• _WHAT THE TASK REQUIRES_
Give back the rows word for word, beginning with the line that contains "Image resolution: width=1000" and continuing through the line that contains "should pyautogui.click(x=126, y=70).", both included.

......

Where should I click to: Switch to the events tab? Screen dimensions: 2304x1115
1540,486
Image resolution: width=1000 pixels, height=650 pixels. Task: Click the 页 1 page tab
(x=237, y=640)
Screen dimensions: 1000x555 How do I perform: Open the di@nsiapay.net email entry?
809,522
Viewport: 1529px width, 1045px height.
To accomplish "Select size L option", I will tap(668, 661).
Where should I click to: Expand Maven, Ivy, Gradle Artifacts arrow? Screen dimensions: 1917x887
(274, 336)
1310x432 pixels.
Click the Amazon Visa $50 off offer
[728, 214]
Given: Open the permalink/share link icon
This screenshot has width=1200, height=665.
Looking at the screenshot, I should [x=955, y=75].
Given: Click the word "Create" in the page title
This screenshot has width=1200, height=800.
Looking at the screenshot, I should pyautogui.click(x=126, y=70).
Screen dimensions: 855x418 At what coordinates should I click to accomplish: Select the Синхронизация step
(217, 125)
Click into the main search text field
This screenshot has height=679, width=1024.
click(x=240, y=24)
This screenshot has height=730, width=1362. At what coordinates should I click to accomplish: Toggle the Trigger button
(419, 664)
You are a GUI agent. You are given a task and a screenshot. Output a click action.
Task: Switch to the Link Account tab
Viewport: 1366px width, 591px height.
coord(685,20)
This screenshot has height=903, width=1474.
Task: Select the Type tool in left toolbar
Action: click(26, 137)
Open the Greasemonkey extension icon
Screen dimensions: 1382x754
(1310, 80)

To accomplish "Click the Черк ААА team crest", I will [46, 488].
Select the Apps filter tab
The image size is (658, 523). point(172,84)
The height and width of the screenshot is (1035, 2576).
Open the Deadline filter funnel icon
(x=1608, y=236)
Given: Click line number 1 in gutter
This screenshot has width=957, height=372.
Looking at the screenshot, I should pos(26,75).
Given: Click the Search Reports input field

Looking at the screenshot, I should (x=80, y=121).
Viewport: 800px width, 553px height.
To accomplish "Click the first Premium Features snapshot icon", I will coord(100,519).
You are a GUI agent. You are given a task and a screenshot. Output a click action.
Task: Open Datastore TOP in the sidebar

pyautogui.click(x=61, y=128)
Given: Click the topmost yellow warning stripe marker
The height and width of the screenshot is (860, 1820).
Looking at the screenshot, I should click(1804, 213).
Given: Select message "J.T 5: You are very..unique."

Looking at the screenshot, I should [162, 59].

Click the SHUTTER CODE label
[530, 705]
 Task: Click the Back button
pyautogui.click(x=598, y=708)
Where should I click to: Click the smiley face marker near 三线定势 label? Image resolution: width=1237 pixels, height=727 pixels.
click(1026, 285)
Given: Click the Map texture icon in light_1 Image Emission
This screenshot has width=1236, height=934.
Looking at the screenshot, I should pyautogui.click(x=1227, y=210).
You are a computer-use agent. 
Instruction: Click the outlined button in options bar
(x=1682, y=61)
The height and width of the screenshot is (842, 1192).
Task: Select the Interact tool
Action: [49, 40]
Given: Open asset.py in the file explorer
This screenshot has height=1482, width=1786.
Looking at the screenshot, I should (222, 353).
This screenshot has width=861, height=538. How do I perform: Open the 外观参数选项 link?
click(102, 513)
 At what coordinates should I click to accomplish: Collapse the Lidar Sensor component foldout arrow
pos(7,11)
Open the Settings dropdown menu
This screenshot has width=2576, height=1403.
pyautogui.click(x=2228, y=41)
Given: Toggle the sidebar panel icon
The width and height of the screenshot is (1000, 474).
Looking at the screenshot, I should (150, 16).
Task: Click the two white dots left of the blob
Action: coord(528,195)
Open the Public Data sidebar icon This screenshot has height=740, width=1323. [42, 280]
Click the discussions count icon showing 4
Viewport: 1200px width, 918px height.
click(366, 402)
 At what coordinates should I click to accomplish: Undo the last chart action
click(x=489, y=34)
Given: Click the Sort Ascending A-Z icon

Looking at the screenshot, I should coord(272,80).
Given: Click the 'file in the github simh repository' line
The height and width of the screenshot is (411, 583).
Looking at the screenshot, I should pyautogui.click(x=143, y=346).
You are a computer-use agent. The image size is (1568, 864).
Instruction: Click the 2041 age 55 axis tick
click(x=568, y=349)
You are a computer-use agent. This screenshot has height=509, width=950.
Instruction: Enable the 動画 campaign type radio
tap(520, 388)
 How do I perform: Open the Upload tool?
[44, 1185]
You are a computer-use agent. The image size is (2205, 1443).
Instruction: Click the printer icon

......

• _SOLUTION TO THE EXERCISE_
Image resolution: width=1000 pixels, height=650 pixels. Task: Click the 页 1 page tab
(x=237, y=640)
Screen dimensions: 1000x555 How do I perform: Open the di@nsiapay.net email entry?
809,522
Viewport: 1529px width, 1045px height.
To accomplish "Select size L option", I will tap(668, 661).
Where should I click to: Expand Maven, Ivy, Gradle Artifacts arrow? Screen dimensions: 1917x887
(274, 336)
1310x432 pixels.
Click the Amazon Visa $50 off offer
[728, 214]
Given: Open the permalink/share link icon
This screenshot has width=1200, height=665.
Looking at the screenshot, I should [x=955, y=75].
Given: Click the word "Create" in the page title
This screenshot has width=1200, height=800.
Looking at the screenshot, I should pyautogui.click(x=126, y=70).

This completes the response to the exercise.